What you need to do
Look for "computer" in the material below and show each line that contains it.

Exercise inputs
----------
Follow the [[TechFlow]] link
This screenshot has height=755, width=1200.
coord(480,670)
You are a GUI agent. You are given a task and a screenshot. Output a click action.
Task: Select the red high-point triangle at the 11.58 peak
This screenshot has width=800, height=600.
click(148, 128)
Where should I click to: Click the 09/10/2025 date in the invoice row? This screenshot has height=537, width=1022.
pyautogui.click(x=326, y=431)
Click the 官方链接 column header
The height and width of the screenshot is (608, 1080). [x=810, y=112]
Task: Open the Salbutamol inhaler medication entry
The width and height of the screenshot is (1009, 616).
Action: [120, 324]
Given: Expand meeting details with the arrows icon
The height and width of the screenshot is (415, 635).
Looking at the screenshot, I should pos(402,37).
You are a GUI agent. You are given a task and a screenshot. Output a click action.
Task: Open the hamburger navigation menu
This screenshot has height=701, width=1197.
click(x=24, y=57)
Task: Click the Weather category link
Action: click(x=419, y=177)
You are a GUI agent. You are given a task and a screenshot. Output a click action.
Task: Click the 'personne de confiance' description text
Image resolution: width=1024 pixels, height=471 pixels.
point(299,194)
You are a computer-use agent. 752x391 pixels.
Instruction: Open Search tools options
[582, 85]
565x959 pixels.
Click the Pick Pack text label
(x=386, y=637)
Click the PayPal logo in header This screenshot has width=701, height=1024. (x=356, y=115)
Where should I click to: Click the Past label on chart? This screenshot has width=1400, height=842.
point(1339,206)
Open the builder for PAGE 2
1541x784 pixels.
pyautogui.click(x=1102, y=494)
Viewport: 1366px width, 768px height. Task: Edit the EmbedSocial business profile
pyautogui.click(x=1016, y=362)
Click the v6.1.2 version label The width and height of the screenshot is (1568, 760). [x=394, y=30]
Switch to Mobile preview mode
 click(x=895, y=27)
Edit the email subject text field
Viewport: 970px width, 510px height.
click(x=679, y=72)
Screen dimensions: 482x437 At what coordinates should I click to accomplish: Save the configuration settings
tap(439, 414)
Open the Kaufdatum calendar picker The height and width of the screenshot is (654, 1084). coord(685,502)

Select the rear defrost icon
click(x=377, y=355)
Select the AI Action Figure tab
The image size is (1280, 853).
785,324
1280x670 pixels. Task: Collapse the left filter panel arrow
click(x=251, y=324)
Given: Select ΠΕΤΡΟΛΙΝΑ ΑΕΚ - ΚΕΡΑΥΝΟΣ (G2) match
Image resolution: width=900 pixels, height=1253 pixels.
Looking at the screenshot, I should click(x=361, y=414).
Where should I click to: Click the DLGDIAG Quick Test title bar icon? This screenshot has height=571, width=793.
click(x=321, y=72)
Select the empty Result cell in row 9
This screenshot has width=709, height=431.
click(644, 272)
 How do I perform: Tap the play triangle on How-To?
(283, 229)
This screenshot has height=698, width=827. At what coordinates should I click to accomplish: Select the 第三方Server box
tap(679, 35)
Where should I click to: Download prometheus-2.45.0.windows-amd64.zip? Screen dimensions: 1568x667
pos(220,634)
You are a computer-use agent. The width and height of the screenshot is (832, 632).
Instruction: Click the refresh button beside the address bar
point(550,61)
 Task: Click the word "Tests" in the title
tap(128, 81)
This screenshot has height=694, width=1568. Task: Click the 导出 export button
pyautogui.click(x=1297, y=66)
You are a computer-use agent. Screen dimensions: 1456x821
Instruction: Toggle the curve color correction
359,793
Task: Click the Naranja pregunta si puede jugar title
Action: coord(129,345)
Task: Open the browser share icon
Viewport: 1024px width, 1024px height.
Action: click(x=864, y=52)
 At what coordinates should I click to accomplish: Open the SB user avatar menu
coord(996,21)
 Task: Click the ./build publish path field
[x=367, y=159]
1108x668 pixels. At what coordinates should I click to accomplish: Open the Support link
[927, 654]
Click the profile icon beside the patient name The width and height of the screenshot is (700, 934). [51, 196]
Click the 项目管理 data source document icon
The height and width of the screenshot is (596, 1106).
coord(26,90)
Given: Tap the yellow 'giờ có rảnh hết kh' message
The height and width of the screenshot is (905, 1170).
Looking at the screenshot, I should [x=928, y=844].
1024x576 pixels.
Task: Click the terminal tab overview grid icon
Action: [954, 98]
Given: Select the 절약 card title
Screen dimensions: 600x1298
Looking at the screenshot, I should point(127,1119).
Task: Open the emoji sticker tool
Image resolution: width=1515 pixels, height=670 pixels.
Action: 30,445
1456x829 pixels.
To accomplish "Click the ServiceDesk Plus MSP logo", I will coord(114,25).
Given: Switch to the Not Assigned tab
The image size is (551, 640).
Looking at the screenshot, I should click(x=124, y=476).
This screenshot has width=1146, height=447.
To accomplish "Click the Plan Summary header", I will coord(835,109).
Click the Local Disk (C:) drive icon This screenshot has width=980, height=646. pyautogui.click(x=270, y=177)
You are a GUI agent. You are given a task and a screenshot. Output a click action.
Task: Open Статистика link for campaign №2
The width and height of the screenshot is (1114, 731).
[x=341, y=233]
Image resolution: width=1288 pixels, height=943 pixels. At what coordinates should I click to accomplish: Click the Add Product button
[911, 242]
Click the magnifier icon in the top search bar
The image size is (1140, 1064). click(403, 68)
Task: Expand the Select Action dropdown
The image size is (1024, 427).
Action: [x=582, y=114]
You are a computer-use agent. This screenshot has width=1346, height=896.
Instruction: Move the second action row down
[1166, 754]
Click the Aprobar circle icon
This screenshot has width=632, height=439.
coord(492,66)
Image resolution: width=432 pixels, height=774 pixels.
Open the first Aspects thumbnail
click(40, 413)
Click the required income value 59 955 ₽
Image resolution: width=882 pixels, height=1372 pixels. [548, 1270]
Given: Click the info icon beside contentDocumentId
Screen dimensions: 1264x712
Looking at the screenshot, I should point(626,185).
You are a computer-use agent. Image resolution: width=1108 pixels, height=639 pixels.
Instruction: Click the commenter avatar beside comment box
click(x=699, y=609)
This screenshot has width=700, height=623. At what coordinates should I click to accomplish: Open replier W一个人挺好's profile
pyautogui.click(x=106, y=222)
----------
Reply to the task
You are a computer-use agent. 752x391 pixels.
You are a computer-use agent. The width and height of the screenshot is (832, 632).
You are a computer-use agent. Screen dimensions: 1456x821
You are a computer-use agent. This screenshot has width=1346, height=896.
You are a computer-use agent. Image resolution: width=1108 pixels, height=639 pixels.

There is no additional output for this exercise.